Terence: Wir haben langsam gemacht und nur einen Film pro Jahr zusammen gedreht, obwohl die Produzenten wollten, daß wir zwei oder drei drehen. Wir haben jedoch sofort gesagt: Wenn wir uns halten wollen, sollten wir uns nicht verheizen!
Bud: Und wenn wir nicht zusammen gedreht haben, haben wir getrennt Filme gemacht.
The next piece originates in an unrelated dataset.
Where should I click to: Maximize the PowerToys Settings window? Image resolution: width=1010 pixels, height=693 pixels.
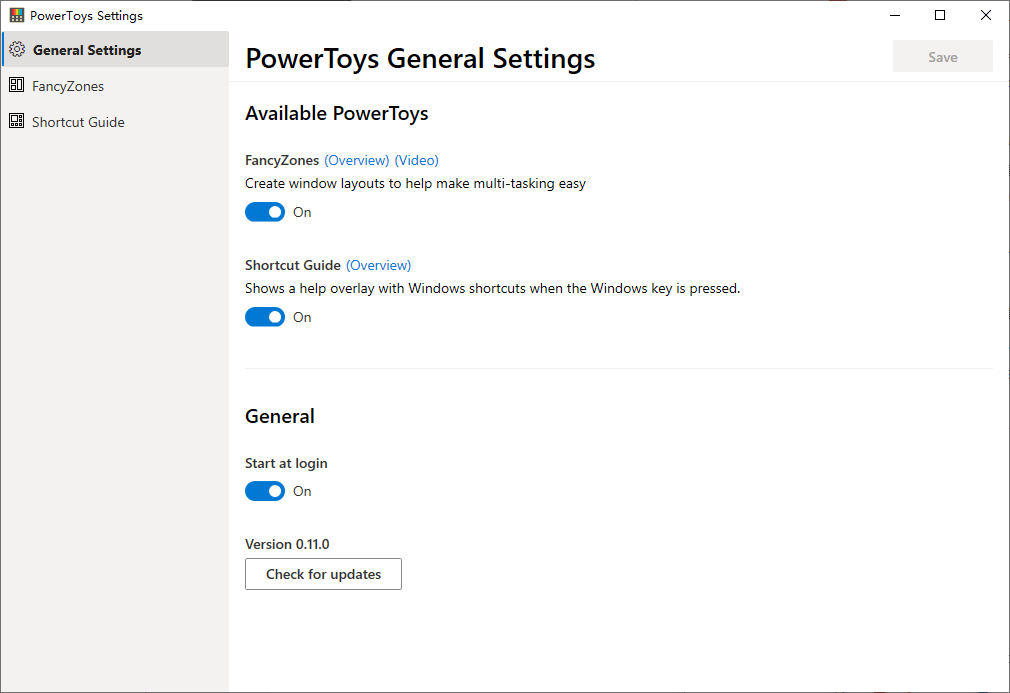[940, 15]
Der große Erfolg kam jedoch mit dem Film 'Die rechte und die linke Hand des Teufels' und der Fortsetzung 'Vier Fäuste für ein Halleluja'.
Bud:
Nein, 'Gott vergibt, wir beide nie' war schon ein finanzieller Erfolg.
Terence: Diese Tatsache ist nie in Erwägung gezogen worden. Wir sind etwas spät zum Western gekommen. Ich hatte schon ein paar in Deutschland gedreht und dachte, daß ich im Jahr 1964, als Leone 'Für eine Handvoll Dollar' drehte, den Zug schon verpaßt hätte. Als wir 'Gott vergibt, wir beide nie' drehten, war dieses Filmgenre in Italien schon wieder fast out und der Erfolg des Films, der außergewöhnlich war, überraschte uns. Die Filme waren jedoch gut gemacht, von guten Regisseuren, die schnell gedreht und gearbeitet haben, mit einem kleinen Budget. Sie verkauften sich auch gut im Ausland. Anfang der 70er Jahre war das Ende des Westerns in Italien und dann kam Trinity - der 'müde Joe'. Das war jedoch nicht unser Verdienst, wir haben nie gesagt: "Wir machen diesen Film jetzt lustiger, damit wir die Krise überstehen". Was wir jedoch gut gemacht haben, ist, das Drehbuch zu mögen und zu bitten, die Rolle des 'Kleinen' zu erweitern, um wieder zusammen arbeiten zu können.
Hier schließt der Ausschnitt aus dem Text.